Inflated: It’s difficult to read this and be at all positive about the direction of private equity in 2018:
The California gold rush of 1849 was led by individual speculators who dreamed of newfound wealth. The great private equity gold rush of the postcrisis era, like the subprime bubble before it, is led by managers and consultants, whose spreadsheets are well formatted and precisely wrong.
The California gold rush of 1849 was based on the discovery of actual gold in streams and mountains. The great private equity gold rush of the postcrisis era is based on airy ideas about operational improvements, low volatility, and historical outperformance. They may not be tangible, but they make for good bullets in a PowerPoint presentation.
The California gold rush of 1849 did not end well for the poor and desperate speculators who dreamed of a better future. And the great private equity gold rush of the postcrisis era may not end well for the confident experts who deploy other people’s capital with the goal of staying rich, not getting rich—and it may be even worse for everyone else.
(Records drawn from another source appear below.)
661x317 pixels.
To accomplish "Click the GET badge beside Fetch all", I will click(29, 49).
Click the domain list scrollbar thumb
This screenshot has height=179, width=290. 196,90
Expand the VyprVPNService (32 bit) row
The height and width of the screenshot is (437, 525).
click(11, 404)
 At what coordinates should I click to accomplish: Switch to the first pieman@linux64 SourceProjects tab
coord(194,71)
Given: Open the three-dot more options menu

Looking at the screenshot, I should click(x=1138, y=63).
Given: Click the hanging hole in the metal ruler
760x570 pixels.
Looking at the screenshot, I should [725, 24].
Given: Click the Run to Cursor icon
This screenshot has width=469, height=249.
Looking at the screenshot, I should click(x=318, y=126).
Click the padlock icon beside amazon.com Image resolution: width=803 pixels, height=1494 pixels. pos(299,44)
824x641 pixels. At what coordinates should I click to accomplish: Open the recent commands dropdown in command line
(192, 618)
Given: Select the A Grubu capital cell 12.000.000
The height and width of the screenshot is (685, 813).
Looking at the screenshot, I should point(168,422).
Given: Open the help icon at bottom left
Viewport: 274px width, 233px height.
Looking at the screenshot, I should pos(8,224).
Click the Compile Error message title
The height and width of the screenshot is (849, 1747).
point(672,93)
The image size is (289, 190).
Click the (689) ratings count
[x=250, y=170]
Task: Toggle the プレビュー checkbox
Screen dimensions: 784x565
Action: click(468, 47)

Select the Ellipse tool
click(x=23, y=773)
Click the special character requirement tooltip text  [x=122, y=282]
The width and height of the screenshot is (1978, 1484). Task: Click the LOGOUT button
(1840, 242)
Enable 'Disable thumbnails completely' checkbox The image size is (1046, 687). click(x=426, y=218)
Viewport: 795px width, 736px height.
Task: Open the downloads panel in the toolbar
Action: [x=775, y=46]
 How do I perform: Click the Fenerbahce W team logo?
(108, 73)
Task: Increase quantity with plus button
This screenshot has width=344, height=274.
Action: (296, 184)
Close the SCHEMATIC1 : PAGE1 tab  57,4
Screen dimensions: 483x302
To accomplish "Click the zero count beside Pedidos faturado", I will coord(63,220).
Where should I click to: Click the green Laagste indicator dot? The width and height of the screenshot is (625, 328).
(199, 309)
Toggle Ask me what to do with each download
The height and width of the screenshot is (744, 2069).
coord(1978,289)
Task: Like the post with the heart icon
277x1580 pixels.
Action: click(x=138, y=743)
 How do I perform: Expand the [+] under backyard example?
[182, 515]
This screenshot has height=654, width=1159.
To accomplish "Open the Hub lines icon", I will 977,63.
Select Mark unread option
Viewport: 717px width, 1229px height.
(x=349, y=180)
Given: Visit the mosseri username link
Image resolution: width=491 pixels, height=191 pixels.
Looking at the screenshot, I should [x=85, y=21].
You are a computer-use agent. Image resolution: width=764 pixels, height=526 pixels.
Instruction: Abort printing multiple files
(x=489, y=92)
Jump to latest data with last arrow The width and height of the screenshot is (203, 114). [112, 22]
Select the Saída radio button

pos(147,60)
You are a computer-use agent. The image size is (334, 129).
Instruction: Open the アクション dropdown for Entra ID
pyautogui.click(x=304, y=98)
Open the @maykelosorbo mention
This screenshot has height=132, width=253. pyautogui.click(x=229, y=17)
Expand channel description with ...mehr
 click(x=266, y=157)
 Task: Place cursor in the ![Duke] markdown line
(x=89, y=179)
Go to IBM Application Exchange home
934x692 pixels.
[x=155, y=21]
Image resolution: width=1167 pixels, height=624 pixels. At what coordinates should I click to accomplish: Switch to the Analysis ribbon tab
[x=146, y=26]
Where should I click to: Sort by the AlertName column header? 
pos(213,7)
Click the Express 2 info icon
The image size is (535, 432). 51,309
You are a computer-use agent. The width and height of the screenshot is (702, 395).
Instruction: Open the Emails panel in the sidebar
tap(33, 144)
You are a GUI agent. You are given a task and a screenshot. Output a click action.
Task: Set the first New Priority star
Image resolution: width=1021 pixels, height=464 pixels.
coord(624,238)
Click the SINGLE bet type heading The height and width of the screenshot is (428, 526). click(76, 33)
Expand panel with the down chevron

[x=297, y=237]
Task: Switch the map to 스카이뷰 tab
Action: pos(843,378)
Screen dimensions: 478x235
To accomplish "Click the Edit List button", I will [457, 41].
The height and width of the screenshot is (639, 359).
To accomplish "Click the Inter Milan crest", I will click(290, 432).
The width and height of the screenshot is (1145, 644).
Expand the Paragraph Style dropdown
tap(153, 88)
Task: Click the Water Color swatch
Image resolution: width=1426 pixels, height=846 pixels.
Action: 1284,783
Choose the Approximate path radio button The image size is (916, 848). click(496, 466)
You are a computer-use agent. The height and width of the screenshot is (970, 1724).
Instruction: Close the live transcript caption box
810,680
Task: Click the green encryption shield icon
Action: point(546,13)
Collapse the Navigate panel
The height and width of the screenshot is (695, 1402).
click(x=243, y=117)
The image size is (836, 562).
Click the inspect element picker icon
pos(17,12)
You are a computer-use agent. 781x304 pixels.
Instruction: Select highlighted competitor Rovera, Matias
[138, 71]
How much has private equity contributed to the bizarre economic situation of recent years—in which asset prices soar while underlying GDP, along with productivity growth, remains historically weak? And is today’s private equity froth a warning sign of the next crisis?
Creative Destruction: There are some good reasons to be optimistic about the future of retail as leverage begins to fall and excess supply is re-positioned for other uses. See Also: Don’t blame Amazon for retail woes, it’s only responding to market forces that would be in place whether it existed or not.
It’s Everywhere: Affordability issues may be worst in development-unfriendly California but its not so great everywhere else in the US either as labor scarcity and construction cost inflation take a toll.
Out of Reach: A new survey gives Los Angeles low marks for quality of life thanks to soaring housing costs.
That Was Quick: California lawmakers killed Senator Scott Weiner’s transit density bill earlier this week despite nearly all of them acknowledging that we are in an affordability crisis and need to build many more units to get out of it. Yet another example of why we should watch what people do and not what they say.
Cutthroat: Low inventory, demographic shifts and rising prices have home buyers facing what may be the most competitive market in recorded history.
Piling In: A tidal wave of venture fund money, led by SoftBank’s massive Vision Fund has created bidding wars for startups that are causing concern about over-valuation.
Death Trap: If you ever fly Allegiant Air flight again after reading this story about it’s abysmal safety record, then you are far braver than I.
Hall Pass: The Trump Administration struck a deal with Republican Colorado Senator Cory Gardner to protect states that have legalized marijuana in exchange for Gardner ending his months-long Justice Department nominee blockade.
Great Divide: The Wall Street Journal finally weighs in on the great scourge of our time – pineapple pizza.
Chart of the Day
After a relatively short reprieve where long rates rose, the yield curve is back to it’s relentless flattening again.
Protected Speech: An Australian court dismissed a $1.8MM workplace bullying case that accused a boss of maliciously farting on one of his employees. I interpret this to mean that farting is now considered protected speech in Australia.
This is Nuts: Students elected a squirrel to the ASUC Senate because Berkeley.
What A Headline: Scientists just recreated the horrendous substance found deep inside Uranus. (h/t Stacey Straw)
Chester Cheetah: A Louisiana resident returned home from work to discover a woman naked in her bathtub and eating her Cheetos.